- TASK DATA -
★ ★ ★ ★ ★ ★ ★
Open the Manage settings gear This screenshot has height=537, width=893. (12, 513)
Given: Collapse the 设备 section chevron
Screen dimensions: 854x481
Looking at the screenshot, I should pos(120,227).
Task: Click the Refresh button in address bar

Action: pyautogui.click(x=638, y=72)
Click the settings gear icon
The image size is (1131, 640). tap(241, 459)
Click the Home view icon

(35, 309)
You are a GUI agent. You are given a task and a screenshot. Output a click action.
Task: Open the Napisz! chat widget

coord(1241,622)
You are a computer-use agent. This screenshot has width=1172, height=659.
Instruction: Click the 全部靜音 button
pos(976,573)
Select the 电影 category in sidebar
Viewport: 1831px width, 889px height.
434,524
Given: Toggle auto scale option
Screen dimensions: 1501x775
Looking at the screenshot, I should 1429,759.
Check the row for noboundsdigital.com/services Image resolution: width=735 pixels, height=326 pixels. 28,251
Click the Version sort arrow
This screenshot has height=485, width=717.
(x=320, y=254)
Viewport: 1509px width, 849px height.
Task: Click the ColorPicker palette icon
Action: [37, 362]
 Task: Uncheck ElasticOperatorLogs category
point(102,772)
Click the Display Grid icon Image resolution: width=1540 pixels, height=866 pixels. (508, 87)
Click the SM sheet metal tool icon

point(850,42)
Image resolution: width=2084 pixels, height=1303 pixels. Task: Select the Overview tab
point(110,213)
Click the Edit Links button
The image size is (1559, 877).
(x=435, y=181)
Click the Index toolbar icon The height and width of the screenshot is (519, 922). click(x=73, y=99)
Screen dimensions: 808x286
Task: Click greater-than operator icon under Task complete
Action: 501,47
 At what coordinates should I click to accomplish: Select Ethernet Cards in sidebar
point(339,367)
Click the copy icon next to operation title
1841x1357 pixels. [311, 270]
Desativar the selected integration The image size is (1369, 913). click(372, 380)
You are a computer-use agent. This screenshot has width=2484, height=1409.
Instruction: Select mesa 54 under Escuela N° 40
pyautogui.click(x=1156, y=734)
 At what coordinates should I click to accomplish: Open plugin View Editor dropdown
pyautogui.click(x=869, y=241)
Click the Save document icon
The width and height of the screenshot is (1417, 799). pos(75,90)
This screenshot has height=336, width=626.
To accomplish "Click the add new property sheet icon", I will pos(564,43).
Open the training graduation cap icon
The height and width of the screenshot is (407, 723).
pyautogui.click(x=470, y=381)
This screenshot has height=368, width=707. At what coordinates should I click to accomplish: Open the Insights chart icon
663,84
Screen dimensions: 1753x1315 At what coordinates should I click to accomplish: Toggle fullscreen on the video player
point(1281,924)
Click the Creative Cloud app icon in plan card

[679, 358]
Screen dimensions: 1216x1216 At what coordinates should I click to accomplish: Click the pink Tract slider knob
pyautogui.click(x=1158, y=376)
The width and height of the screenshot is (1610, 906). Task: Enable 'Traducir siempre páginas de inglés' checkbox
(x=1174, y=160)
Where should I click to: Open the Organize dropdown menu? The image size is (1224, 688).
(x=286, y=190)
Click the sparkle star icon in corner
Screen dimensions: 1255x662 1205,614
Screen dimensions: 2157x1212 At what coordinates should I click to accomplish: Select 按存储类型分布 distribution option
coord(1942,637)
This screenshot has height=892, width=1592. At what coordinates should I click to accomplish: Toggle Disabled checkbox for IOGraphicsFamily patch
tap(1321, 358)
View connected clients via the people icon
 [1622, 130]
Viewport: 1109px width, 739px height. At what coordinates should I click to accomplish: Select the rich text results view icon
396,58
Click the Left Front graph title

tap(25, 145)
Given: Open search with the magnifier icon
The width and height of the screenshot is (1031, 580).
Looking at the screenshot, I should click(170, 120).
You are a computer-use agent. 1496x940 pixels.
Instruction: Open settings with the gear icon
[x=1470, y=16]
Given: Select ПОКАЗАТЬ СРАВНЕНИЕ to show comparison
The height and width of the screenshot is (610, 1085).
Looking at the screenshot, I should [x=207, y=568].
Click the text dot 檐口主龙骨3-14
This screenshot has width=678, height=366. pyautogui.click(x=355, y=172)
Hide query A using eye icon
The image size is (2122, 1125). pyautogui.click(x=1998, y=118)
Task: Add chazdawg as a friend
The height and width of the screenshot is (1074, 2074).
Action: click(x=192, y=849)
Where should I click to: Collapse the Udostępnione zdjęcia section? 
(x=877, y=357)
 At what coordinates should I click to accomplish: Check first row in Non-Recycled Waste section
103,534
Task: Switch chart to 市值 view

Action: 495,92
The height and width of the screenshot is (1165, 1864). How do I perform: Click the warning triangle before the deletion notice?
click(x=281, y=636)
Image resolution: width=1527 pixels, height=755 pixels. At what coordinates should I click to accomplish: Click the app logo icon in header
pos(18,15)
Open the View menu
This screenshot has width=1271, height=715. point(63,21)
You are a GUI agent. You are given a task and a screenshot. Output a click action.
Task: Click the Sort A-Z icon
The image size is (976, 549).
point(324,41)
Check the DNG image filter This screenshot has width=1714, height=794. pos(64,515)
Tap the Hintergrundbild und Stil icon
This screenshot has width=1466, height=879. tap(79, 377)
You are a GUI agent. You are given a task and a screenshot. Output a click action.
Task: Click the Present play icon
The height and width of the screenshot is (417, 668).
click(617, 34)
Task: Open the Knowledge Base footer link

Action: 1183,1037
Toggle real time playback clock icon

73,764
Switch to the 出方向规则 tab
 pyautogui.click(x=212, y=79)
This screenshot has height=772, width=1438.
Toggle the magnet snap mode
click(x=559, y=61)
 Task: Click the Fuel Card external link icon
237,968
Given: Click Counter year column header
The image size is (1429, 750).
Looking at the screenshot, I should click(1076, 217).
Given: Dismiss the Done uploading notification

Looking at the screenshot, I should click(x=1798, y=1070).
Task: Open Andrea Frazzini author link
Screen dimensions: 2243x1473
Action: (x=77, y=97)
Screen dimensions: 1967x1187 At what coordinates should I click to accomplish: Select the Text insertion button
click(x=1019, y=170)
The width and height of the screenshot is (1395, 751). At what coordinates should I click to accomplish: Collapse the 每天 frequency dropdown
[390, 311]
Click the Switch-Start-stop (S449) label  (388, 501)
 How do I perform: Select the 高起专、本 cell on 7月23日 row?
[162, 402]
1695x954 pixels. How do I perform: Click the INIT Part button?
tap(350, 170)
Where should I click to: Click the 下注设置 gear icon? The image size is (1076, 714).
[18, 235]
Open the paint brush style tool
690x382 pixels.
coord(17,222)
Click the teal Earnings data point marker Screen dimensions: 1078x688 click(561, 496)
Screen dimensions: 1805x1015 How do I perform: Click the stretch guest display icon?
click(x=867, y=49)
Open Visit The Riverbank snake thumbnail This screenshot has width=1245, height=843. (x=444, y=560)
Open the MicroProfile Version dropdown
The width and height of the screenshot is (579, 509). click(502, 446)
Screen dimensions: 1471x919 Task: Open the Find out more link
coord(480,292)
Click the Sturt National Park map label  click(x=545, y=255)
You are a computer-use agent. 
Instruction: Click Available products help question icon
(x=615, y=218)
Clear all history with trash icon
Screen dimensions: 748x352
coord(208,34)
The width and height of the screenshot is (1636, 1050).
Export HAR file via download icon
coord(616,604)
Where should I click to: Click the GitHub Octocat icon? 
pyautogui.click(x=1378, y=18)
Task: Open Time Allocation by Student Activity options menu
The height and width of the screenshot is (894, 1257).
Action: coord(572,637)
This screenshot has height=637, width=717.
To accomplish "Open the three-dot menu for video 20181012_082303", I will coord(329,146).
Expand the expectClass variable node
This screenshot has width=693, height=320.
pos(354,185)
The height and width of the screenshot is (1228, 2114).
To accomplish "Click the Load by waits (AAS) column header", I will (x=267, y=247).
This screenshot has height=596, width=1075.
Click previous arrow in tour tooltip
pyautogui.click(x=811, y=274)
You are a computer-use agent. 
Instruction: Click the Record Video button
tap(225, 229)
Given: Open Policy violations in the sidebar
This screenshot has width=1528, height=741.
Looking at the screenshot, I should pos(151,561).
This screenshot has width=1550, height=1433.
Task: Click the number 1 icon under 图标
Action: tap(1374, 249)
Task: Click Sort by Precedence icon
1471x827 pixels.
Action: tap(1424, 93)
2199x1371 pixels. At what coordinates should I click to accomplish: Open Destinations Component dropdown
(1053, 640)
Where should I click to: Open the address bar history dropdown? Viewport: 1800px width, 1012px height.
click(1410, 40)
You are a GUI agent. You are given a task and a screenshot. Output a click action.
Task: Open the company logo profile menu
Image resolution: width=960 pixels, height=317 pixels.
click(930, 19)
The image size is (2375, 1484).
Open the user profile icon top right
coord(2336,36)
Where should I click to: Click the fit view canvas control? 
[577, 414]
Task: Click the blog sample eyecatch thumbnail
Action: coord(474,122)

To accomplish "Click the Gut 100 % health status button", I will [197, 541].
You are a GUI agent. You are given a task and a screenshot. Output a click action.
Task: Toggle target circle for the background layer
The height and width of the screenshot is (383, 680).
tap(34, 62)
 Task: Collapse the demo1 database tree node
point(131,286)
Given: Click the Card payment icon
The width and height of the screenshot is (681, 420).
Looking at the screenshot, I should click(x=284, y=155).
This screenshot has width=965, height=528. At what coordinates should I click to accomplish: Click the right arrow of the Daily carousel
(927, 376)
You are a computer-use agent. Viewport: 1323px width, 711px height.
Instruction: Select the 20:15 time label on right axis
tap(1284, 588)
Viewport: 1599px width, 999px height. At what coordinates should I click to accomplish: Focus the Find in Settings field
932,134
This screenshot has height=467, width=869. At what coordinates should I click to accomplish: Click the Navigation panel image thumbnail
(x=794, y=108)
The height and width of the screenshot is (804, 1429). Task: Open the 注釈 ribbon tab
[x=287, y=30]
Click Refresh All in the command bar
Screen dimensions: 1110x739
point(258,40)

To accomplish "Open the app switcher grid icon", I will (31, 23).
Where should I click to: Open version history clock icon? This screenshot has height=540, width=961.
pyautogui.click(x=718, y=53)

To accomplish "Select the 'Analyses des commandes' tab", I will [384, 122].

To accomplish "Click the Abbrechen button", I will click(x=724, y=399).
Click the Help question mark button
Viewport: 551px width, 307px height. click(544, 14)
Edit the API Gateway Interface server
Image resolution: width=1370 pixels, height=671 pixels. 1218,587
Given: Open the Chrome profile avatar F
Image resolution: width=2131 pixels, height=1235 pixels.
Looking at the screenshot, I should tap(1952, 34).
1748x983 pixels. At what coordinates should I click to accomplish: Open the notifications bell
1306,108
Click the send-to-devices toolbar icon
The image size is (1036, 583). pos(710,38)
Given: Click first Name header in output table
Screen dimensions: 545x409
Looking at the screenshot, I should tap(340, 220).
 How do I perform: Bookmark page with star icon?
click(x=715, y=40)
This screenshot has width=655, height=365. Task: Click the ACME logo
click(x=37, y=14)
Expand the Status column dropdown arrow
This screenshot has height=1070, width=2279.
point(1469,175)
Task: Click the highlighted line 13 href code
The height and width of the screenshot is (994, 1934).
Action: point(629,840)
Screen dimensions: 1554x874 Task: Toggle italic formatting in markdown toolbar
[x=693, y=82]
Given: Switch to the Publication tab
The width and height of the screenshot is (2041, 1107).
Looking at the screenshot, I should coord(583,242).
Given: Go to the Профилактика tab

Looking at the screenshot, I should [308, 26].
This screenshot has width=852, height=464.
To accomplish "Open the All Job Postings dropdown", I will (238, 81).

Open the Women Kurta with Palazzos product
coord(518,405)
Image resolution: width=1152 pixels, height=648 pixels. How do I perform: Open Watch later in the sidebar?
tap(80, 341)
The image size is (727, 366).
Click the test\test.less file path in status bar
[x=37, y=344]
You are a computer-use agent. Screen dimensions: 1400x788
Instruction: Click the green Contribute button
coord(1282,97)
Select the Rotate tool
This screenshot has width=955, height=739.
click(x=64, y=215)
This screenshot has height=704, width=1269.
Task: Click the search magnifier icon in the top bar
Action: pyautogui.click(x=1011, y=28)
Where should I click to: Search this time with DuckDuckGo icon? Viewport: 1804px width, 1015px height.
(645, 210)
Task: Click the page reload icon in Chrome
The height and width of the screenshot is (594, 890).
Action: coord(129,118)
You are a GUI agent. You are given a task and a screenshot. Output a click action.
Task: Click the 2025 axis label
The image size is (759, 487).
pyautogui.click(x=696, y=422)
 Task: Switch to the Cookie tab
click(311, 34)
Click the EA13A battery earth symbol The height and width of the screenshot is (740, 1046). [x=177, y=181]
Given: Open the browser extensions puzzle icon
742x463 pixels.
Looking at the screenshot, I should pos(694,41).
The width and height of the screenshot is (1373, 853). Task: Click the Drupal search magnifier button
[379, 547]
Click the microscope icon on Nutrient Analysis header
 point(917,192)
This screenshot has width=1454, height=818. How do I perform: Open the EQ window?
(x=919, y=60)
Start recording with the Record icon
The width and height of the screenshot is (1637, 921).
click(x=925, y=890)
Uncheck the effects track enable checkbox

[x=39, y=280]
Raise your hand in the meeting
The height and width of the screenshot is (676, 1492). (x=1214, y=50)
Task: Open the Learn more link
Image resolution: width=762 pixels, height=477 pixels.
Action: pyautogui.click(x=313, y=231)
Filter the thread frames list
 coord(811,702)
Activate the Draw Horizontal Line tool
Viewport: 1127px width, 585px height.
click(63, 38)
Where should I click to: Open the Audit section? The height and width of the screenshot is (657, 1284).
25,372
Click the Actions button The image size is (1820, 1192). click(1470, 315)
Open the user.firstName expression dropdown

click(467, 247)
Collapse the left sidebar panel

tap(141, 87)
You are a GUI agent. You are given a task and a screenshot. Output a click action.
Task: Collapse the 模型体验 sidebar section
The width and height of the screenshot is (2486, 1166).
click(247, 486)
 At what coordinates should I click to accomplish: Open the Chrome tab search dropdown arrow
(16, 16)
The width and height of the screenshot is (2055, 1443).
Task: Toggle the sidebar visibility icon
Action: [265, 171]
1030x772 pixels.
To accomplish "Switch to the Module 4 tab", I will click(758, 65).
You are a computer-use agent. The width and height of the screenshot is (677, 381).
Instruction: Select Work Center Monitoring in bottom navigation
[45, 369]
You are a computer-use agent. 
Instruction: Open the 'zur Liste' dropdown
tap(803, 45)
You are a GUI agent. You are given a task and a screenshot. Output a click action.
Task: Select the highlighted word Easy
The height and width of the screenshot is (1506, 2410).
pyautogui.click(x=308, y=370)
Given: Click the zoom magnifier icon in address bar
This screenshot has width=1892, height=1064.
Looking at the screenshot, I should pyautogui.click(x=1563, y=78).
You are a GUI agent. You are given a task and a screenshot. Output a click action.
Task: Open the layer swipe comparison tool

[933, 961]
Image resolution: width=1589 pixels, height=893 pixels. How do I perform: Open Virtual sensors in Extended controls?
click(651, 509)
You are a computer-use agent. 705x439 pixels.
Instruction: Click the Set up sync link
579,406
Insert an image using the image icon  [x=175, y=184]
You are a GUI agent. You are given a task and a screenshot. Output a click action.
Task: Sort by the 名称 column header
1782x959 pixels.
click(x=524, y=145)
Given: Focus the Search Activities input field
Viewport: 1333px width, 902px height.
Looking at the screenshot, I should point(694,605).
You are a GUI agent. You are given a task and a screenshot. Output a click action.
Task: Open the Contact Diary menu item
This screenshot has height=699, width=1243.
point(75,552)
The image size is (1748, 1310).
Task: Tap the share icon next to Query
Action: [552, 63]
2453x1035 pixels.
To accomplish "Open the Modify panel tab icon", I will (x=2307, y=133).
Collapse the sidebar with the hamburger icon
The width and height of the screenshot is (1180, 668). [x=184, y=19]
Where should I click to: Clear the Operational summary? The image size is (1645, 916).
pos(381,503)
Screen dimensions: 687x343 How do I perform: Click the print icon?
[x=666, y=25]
★ ★ ★ ★ ★ ★ ★
- ASSIGNMENT -
Reproduce, word for word, every line starting at the line that contains "Given: Click the zoom" and ending with the final line of the entries.

- RESPONSE TO THIS EXERCISE -
Given: Click the zoom magnifier icon in address bar
This screenshot has width=1892, height=1064.
Looking at the screenshot, I should pyautogui.click(x=1563, y=78).
You are a GUI agent. You are given a task and a screenshot. Output a click action.
Task: Open the layer swipe comparison tool

[933, 961]
Image resolution: width=1589 pixels, height=893 pixels. How do I perform: Open Virtual sensors in Extended controls?
click(651, 509)
You are a computer-use agent. 705x439 pixels.
Instruction: Click the Set up sync link
579,406
Insert an image using the image icon  [x=175, y=184]
You are a GUI agent. You are given a task and a screenshot. Output a click action.
Task: Sort by the 名称 column header
1782x959 pixels.
click(x=524, y=145)
Given: Focus the Search Activities input field
Viewport: 1333px width, 902px height.
Looking at the screenshot, I should point(694,605).
You are a GUI agent. You are given a task and a screenshot. Output a click action.
Task: Open the Contact Diary menu item
This screenshot has height=699, width=1243.
point(75,552)
The image size is (1748, 1310).
Task: Tap the share icon next to Query
Action: [552, 63]
2453x1035 pixels.
To accomplish "Open the Modify panel tab icon", I will (x=2307, y=133).
Collapse the sidebar with the hamburger icon
The width and height of the screenshot is (1180, 668). [x=184, y=19]
Where should I click to: Clear the Operational summary? The image size is (1645, 916).
pos(381,503)
Screen dimensions: 687x343 How do I perform: Click the print icon?
[x=666, y=25]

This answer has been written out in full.